The band falls quiet. The performers make last-minute adjustments to their costumes, and the animal handlers give their charges one last check. And then the music for the Spec starts.
August leans forward and bellows into Rosie's ear. The elephant hesitates, in response to which August strikes her with the bull hook. This sends her flying through the back end of the big top. Marlena ducks flat against her head to avoid being scraped off by the pole that runs across the top.
I gasp and run forward, curling around the edge of the sidewall.
Rosie comes to a stop about twenty feet down the hippodrome track and Marlena undergoes a change that defies belief. One moment she is askew on Rosie's head, lying flat. The next, she yanks herself upright, turns on a smile, and thrusts an arm into the air. Her back is arched, her toes pointed. The crowd goes crazy--standing on the bleachers, clapping, whistling, and tossing peanuts onto the track.
August catches up. He lifts the bull hook high and then freezes. He turns his head and scans the audience. His hair flops over his forehead. He grins as he lowers the bull hook, and removes his top hat. He bows deeply, three times, aiming at different segments of the audience. When he turns back to Rosie, his face hardens.
By poking the bull hook in and around her underarms and legs, he persuades her to make a tour of sorts around the hippodrome. They go in fits and starts, stopping so many times the rest of the Spec is forced to continue around them, parting like water around a stone.
The audience loves it. Each time Rosie trots ahead of August and stops, they roar with laughter. And each time August approaches, red-faced and waving his bull hook, they explode with glee. Finally, about three-quarters of the way around, Rosie curls her trunk in the air and takes off at a run, leaving a series of thunderous farts in her wake as she barrels toward the back end of the tent. I am pressed against the bleachers, right by the entrance. Marlena grasps the head halter with both hands, and as they approach I catch my breath. Unless she bails, she is going to be knocked off.
A couple of feet from the entrance, Marlena lets go of the halter and leans hard to the left. Rosie disappears from the tent, and Marlena is left clinging to the top pole. The crowd falls silent, no longer sure that this is part of the act.
Marlena hangs limply, not a dozen feet from me. She's breathing hard, with eyes closed and head down. I'm just about to step forward and lift her down when she opens her eyes, removes her left hand from the pole, and in one graceful movement swings around so she's facing the audience.

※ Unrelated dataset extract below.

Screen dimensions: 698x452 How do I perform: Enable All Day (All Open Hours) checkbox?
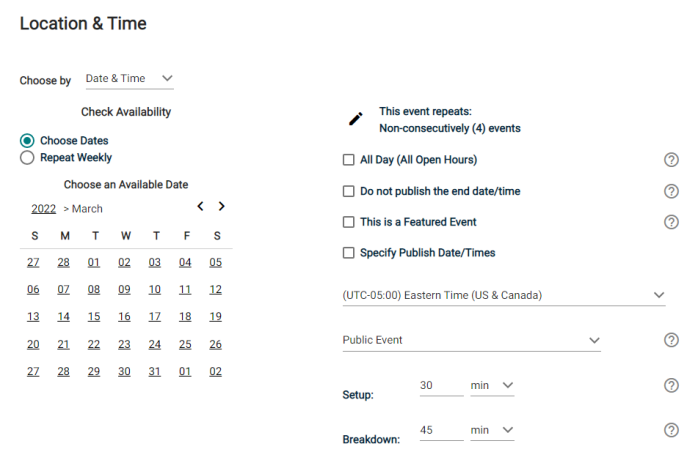[349, 160]
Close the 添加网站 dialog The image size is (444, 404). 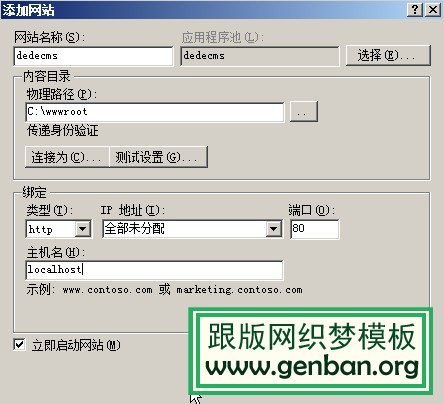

Her face lights up and she points those toes. The band leader, watching from his post, signals furiously for a drum roll. Marlena begins swinging.
The drum roll mounts as she gains momentum. Before long she's swinging parallel to the ground. I wonder how long she's going to keep this up and just what the heck she's planning to do when she suddenly releases the pole. She sails through the air, tucking her body into a ball and rolling forward twice. She uncurls for one sideways rotation, and lands firmly in a burst of sawdust. She looks at her feet, straightens up, and thrusts both arms into the air. The band launches into victory music and the crowd goes wild. Moments later, coins rain down on the hippodrome track.
AS SOON AS SHE TURNS, I can see that she's hurt. She limps from the big top and I rush out behind her.
"Marlena--" I say.
She turns and collapses against me. I grasp her around the waist, holding her upright.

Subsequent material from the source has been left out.